Special Olympic Events Are Changing Lives

Published Tuesday, January 17, 2006

At the age of nineteen Kelly Hart became involved in sports through the Special Olympics program in Coquitlam. More than twenty years later Kelly remains committed to training and competing in sports, now as an integral member of the Ridge Meadows Special Olympics team.

The BC Special Olympics sports program provides quality sports for individuals with intellectual disabilities in forty-nine communities across BC. The Ridge Meadows Special Olympics program offers six sports: aquatics, bowling (five and ten pin), softball, soccer, floor hockey, and their newest addition, curling. With over 3,500 athletes across B.C. there are many opportunities for competition at local, provincial, national, and international levels.

Kelly has trained in over eight sports and is proud to have competed at the National level in Track and Field.

The Ridge Meadows Special Olympics’ motto is “To provide individuals with a intellectual disability the opportunity to enhance their life and celebrate personal achievement through positive sport experiences.”

Kelly is the embodiment of this motto. Kelly continually achieves new successes as she tries various sports, and competes in the different levels of competition.

Two yeas ago, while learning a new jump in figure skating, Kelly injured her hip. This injury has since developed into arthritis which limits the sports in which she is able to participate. Kelly now concentrates on swimming and bowling (10 pin).

Kelly demonstrates the true spirit of an athlete. Since she is unable to continue with certain sports she trains to excel at others. Swimming is Kelly’s first love and she is happy to practice every week in anticipation of competitions in the Lower Mainland. Swimming not only satisfies Kelly’s competitive spirit and her enjoyment of socializing, but it helps with her hip injury as well. “I like swimming because I get to be with other athletes and learn new skills, and it’s good exercise.”

Kelly is currently training for a swim meet on February 5th in Surrey. She continues to challenge herself by training with new methods of competition. This upcoming swim meet will be the first at which Kelly will dive from a platform to enter the pool at the beginning of the race. She has been training for months to learn the skill of diving, in the hopes of achieving a faster start time. In addition to her individual races Kelly will be competing in the relay race and hopes that her hard work with diving will help her team’s overall time.

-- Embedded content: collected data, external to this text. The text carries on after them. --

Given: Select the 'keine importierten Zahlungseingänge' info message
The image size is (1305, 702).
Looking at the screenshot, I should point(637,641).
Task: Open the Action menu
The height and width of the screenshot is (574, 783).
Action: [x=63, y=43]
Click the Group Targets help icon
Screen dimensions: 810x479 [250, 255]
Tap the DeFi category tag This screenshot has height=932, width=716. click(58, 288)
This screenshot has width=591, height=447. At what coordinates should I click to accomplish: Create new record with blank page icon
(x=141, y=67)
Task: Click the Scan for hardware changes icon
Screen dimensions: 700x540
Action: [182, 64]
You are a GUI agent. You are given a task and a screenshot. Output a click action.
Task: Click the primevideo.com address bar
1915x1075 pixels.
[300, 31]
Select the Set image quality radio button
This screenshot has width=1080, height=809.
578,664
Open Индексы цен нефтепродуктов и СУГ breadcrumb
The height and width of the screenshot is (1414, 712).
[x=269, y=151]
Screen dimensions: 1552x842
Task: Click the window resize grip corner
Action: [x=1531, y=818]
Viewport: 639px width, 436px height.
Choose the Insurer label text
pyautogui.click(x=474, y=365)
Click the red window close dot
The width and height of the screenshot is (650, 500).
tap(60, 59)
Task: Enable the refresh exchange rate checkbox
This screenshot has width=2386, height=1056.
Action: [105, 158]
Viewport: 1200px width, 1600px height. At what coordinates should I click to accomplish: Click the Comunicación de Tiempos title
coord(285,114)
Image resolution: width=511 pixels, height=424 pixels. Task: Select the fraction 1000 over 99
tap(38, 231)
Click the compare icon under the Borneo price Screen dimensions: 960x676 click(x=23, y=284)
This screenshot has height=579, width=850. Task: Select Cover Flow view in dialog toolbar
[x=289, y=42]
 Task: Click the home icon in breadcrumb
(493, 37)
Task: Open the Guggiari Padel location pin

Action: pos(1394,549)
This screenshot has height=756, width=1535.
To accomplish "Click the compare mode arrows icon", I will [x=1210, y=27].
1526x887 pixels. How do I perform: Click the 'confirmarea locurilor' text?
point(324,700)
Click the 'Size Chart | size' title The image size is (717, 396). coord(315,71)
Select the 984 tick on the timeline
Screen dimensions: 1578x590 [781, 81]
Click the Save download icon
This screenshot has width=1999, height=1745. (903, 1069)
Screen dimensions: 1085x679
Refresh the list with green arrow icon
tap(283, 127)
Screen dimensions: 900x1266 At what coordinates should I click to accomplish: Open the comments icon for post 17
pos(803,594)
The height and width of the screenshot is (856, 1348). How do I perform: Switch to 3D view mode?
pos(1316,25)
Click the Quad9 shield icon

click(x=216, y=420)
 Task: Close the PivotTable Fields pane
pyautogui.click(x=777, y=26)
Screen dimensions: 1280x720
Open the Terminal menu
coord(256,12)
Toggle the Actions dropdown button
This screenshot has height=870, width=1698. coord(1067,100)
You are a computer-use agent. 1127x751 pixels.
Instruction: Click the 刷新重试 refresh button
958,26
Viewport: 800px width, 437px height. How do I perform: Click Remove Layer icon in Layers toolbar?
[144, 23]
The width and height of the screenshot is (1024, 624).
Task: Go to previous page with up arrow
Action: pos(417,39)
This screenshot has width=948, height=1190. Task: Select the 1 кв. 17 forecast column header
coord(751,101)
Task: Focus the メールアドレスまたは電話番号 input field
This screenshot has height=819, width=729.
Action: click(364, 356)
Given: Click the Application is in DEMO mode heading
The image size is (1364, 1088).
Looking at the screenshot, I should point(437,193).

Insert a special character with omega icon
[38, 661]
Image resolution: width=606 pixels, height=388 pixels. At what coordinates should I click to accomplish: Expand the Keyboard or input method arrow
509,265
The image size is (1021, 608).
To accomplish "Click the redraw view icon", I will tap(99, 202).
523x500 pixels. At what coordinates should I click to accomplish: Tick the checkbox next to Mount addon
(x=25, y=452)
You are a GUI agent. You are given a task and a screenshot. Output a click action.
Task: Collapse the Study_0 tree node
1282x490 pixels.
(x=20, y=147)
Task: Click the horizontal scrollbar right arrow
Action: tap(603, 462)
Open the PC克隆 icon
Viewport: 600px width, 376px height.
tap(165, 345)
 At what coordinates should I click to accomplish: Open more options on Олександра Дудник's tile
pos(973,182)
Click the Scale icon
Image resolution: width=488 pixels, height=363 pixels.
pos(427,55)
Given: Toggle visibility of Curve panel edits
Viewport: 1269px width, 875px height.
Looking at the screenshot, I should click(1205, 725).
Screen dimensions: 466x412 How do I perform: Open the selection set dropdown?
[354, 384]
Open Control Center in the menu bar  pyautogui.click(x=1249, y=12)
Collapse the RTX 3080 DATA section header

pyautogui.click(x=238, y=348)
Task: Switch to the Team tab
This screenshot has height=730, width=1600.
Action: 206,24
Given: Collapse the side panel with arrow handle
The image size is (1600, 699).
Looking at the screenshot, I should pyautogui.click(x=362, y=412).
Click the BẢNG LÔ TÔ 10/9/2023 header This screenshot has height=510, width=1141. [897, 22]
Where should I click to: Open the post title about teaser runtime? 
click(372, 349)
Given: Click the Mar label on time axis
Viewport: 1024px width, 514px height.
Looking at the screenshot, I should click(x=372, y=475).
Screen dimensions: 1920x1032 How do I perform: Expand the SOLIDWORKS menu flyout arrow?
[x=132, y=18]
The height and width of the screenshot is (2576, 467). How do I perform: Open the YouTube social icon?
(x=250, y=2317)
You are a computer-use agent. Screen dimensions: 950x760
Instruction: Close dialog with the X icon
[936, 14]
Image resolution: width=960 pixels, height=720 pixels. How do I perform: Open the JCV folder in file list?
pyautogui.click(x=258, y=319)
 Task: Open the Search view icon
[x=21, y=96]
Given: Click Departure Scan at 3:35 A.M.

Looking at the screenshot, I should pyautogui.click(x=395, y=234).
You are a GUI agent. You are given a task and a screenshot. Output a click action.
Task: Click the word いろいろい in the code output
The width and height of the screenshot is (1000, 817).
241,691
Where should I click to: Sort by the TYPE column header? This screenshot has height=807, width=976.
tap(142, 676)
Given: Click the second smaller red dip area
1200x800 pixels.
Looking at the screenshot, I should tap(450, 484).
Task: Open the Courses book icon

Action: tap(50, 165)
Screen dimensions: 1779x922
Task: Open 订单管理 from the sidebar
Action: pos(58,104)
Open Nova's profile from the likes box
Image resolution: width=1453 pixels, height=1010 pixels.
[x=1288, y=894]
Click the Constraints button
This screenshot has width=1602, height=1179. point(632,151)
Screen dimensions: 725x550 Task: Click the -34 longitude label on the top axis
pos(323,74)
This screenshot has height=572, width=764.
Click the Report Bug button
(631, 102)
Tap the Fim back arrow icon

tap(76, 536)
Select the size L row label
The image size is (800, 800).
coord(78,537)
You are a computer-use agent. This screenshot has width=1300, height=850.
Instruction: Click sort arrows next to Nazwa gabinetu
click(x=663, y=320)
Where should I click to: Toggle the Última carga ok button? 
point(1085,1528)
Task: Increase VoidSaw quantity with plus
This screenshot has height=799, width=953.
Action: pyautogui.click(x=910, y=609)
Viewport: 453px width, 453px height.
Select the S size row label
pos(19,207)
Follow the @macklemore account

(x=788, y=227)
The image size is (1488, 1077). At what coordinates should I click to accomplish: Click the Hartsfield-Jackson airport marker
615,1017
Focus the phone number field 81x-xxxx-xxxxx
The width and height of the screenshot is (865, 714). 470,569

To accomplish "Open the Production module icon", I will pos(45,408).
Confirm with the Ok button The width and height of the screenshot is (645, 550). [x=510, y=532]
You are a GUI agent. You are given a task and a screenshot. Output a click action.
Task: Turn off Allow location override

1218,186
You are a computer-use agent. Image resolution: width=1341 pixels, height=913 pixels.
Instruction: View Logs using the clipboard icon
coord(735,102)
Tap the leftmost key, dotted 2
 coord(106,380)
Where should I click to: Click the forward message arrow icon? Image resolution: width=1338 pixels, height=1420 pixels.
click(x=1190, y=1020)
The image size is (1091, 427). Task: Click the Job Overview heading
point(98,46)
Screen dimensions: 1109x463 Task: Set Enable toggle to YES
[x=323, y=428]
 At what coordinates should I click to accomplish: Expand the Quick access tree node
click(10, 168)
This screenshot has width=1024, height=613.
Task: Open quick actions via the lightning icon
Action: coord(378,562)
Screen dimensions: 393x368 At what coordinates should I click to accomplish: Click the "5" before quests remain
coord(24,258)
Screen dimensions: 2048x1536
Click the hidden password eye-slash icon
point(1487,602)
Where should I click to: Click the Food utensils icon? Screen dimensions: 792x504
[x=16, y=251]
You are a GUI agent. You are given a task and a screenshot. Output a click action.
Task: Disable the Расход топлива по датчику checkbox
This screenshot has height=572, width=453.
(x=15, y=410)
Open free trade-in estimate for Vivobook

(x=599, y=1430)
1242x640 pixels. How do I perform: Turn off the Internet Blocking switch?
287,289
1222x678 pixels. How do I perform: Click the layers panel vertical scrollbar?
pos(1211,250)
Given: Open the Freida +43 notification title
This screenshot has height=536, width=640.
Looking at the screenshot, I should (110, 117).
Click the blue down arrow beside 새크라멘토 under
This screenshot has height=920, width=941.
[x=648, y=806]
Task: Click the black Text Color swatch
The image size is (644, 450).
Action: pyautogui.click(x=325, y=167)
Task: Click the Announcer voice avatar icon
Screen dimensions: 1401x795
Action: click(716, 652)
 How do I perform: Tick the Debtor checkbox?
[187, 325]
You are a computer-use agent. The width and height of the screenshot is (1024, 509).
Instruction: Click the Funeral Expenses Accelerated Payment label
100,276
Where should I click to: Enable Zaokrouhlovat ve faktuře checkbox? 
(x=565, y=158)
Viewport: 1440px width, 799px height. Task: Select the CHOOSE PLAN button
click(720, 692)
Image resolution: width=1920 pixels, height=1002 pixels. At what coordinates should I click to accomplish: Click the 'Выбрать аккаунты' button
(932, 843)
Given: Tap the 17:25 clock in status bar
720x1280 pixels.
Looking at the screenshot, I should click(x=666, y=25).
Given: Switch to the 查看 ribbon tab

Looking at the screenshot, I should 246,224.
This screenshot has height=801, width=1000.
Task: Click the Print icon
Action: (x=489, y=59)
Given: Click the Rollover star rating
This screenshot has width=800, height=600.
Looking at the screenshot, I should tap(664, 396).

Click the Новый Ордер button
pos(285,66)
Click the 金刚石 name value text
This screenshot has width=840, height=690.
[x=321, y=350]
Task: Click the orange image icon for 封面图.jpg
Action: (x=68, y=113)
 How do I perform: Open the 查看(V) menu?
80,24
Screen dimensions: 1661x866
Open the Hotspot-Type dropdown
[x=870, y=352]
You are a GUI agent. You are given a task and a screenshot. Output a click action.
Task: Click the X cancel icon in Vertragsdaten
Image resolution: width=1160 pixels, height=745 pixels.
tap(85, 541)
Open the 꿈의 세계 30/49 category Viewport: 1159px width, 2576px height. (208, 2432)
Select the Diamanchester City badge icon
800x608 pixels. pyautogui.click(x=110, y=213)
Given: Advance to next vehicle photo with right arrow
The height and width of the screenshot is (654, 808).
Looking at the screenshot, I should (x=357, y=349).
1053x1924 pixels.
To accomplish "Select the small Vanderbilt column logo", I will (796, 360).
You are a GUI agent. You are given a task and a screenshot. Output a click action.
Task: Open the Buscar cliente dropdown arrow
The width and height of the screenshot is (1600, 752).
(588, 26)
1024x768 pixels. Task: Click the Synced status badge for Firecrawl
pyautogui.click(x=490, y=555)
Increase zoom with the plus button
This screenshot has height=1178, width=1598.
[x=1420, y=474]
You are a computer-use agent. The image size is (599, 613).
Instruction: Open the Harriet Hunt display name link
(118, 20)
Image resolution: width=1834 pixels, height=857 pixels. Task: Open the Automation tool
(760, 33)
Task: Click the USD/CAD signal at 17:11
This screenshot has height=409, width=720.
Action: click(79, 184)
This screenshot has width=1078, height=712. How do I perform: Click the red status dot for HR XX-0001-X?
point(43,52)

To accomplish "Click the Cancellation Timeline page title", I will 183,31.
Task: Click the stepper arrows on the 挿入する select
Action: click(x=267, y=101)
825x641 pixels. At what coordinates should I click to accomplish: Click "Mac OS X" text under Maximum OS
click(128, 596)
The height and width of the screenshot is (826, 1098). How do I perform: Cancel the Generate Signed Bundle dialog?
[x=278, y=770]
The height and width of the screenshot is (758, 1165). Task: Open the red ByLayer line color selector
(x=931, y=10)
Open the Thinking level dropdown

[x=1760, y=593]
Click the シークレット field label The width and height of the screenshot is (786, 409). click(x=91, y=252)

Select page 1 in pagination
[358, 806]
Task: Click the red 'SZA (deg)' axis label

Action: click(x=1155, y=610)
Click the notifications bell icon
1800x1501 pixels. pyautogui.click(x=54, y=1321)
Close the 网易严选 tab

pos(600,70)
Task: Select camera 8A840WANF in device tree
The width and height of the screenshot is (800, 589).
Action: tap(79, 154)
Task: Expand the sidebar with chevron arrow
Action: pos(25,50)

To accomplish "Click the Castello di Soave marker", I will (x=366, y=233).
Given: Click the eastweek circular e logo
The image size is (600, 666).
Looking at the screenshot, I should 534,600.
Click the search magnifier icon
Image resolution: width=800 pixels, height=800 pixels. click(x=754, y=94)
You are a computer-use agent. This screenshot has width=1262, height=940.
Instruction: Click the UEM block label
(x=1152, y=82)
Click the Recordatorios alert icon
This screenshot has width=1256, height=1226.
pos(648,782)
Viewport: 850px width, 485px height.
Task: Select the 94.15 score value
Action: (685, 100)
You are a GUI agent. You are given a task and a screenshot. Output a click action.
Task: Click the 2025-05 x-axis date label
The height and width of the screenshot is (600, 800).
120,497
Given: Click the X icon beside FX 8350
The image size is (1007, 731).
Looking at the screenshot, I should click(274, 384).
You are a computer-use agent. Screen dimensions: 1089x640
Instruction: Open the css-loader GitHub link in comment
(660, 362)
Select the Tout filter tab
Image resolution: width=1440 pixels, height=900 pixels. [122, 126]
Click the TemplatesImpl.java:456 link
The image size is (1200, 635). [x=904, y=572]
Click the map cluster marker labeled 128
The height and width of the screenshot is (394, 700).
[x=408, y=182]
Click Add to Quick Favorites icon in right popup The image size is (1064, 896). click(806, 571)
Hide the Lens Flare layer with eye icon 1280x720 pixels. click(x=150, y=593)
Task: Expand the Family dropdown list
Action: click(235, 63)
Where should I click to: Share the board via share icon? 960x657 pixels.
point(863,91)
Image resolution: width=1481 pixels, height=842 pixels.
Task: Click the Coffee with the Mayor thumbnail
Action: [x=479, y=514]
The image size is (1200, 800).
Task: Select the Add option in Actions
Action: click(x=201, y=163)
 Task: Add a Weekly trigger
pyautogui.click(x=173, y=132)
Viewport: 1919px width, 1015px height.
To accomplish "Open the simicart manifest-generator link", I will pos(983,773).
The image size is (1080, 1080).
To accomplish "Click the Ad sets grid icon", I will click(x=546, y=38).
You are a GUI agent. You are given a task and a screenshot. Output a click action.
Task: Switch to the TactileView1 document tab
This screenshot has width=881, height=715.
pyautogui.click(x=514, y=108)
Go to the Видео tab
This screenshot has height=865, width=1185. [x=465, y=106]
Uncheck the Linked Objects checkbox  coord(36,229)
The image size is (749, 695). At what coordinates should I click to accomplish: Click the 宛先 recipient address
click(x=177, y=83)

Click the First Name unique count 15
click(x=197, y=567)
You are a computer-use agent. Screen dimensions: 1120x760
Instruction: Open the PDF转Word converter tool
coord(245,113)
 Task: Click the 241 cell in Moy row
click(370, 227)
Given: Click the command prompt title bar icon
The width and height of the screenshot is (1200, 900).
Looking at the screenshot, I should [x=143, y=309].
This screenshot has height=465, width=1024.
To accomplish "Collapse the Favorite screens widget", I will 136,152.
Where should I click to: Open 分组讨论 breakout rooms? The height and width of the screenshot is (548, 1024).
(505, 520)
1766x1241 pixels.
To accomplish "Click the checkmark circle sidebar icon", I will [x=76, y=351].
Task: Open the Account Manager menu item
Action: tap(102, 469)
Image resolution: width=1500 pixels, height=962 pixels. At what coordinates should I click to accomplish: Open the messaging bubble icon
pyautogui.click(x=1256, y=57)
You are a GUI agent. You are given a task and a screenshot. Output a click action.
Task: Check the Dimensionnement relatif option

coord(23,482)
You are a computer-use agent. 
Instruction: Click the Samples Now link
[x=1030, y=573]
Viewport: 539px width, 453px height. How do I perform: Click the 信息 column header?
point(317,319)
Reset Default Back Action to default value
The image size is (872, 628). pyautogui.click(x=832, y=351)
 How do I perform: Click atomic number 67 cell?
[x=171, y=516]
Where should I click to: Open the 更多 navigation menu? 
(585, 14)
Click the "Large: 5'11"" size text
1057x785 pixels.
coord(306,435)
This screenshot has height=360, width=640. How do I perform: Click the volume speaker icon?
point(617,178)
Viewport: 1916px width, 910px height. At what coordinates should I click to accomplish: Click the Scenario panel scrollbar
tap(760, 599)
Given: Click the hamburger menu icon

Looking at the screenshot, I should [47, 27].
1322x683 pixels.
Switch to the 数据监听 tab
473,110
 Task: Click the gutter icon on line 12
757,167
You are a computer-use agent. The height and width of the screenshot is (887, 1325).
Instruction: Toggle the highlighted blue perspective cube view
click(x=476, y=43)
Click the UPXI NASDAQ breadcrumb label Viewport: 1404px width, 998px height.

Kelly will also be competing in the 50 metre race for the first time. While she has previously concentrated on the 25 metre race (one length of the pool) Kelly now looks forward to challenging herself to swim in a more paced style rather than the sprint mode used for the shorter distance.

Kelly is enthusiastic about her love of sports and is happy to be involved in the local program. The swimming that she trains and competes in feeds her love of competition and motivates her to improve on past performances. Kelly’s commitment to personal achievement, despite setbacks such as her injury, personifies the spirit of those involved with the Special Olympics.

With over seventy athletes currently involved in the Ridge Meadows Special Olympics sports program volunteers are needed to help the program continue to thrive. The athletes participate at many different levels, some concentrate on skill development while others are highly competitive. As with the athletes, volunteers of all skills are necessary to make the program a success.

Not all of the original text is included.